November 9, 2000

Our Journey to Jerusalem - the long-awaited saga. Our automatic you're-an-American-so-shalom-for three-months tourist visas were near their expiration, and so we were in contact with the Latin Patriarchate to acquire work visas. All we needed to do was get to the Holy City (easier said than done).

We discovered at the last minute that one of the French teachers was headed there on some business, and French Consular plates are a good way to travel through checkpoints these days. Even so, we headed out late and the road from Zababdeh to Jenin was blocked by signs of protest - burning tires, cars, boys throwing rocks at the Israeli military encampment. We saw that they pretty much blocked the road, and we heard some gunfire from the camp in response. In the past few days, there have been some gun battles at the camp, mostly at night, and thankfully without any of the awful results we've seen elsewhere. (Don't worry. Some people who live outside the village and near the camp have had sleepless nights, but the camp is a ways outside the village and far from our home.) For some reason there seems to be restraint in Zababdeh.

In any case, we played it safe and drove through the fields to avoid the scene and reconnected with the road as it went up through the hills. At the Palestinian checkpoint, Marthame's unstamped passport (brand new) raised enough questions that a soldier accompanied us on our ride to the other side of Jenin.

At the Israeli checkpoint (at the entrance to Israel), the road was completely blocked with no soldiers in sight. We finally found one, who refused to let us go through (Palestinian sympathizers we seem to be), until it was clear that we were not backing down. Marthame moved the barricades aside with the soldier's permission. Sorry not to offer photos of that, but we figured it would be best not to test our luck.

The Old City of Jerusalem, lit up at night.

The Western Wall or Wailing Wall at night.

Once in Jerusalem, we connected with the Patriarchate who found us a very nice place to stay in the Old City.
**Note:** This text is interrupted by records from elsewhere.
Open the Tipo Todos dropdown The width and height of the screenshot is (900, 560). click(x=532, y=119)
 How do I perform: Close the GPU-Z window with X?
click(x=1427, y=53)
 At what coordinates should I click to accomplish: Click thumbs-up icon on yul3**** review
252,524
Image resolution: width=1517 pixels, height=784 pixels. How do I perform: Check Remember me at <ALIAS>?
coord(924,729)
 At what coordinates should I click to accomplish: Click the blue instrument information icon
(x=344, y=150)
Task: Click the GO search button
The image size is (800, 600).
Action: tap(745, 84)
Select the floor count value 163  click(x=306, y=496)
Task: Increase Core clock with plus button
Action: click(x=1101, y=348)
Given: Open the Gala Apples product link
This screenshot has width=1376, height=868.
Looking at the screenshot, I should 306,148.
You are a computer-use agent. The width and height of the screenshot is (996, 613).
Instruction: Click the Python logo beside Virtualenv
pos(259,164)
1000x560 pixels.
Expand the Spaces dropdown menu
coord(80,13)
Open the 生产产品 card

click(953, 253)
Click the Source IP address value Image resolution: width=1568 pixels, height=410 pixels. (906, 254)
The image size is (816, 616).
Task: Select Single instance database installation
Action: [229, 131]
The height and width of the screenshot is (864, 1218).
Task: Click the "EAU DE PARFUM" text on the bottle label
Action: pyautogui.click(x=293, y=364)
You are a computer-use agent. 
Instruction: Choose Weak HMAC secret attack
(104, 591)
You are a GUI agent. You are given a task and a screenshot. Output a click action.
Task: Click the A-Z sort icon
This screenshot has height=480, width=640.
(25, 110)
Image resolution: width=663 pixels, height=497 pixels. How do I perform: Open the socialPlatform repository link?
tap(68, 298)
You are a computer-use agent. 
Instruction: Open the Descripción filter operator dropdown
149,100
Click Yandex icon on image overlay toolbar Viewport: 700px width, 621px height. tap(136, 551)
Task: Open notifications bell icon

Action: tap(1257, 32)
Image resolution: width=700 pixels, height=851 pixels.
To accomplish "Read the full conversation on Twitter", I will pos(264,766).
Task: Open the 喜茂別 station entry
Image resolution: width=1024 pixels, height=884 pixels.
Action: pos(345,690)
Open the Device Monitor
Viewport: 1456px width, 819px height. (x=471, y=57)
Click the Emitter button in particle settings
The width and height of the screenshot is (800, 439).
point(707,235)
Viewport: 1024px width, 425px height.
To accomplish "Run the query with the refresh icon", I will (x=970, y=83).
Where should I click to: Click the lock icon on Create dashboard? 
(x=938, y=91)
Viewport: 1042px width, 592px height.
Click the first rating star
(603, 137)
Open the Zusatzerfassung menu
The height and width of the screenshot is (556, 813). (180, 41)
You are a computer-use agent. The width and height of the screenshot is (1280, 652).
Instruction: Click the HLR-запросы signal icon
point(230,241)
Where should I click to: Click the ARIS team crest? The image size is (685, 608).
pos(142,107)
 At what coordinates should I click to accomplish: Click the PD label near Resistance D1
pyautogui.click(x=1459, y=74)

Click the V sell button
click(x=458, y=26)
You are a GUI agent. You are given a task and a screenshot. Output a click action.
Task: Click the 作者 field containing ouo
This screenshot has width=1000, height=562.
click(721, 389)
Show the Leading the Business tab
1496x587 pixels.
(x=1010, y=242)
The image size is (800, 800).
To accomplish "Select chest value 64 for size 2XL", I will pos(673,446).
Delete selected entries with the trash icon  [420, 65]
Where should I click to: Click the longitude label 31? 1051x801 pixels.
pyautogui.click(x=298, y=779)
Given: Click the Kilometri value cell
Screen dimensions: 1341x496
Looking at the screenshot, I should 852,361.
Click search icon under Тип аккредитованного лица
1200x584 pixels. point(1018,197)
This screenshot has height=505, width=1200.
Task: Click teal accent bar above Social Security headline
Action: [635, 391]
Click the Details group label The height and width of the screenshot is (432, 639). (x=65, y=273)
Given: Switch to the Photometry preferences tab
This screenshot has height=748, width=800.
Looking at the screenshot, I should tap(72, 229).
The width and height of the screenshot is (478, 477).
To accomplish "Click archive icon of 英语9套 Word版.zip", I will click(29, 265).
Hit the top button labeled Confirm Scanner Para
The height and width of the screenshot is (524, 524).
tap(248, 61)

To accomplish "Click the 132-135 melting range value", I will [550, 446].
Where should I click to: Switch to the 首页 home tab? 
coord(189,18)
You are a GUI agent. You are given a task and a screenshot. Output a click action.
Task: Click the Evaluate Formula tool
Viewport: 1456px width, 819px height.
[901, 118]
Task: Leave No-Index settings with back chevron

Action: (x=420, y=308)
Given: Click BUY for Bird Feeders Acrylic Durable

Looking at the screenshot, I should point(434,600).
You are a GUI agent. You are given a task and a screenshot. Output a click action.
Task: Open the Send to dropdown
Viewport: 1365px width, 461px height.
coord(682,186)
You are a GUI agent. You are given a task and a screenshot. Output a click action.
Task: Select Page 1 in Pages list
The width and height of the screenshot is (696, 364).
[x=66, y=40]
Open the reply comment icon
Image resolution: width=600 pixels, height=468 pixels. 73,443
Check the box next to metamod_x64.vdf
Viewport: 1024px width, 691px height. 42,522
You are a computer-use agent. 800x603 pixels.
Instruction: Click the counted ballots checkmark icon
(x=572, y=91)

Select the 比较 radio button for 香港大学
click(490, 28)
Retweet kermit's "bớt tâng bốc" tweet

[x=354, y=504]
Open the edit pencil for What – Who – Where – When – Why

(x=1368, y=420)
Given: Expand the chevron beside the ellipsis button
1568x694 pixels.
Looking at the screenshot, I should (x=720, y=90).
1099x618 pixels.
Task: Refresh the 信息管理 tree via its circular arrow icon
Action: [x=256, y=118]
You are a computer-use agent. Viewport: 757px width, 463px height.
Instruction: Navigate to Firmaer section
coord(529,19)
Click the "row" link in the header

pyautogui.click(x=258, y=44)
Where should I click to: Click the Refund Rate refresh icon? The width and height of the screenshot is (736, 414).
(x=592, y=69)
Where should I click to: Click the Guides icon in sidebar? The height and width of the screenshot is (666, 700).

We also connected with a Palestinian friend, a teacher and part-time tour guide, who gave us a late-night wandering tour through the Old City. The city was deserted - travel warnings have kept the tourists away. At the Western Wall our friend was stopped, harrassed, and humiliated for ten minutes by the Israeli security (as we watched) for no other apparent reason that the fact that he's Palestinian. His response to us was that he's "used to it" - something even more shameful than the humiliation itself.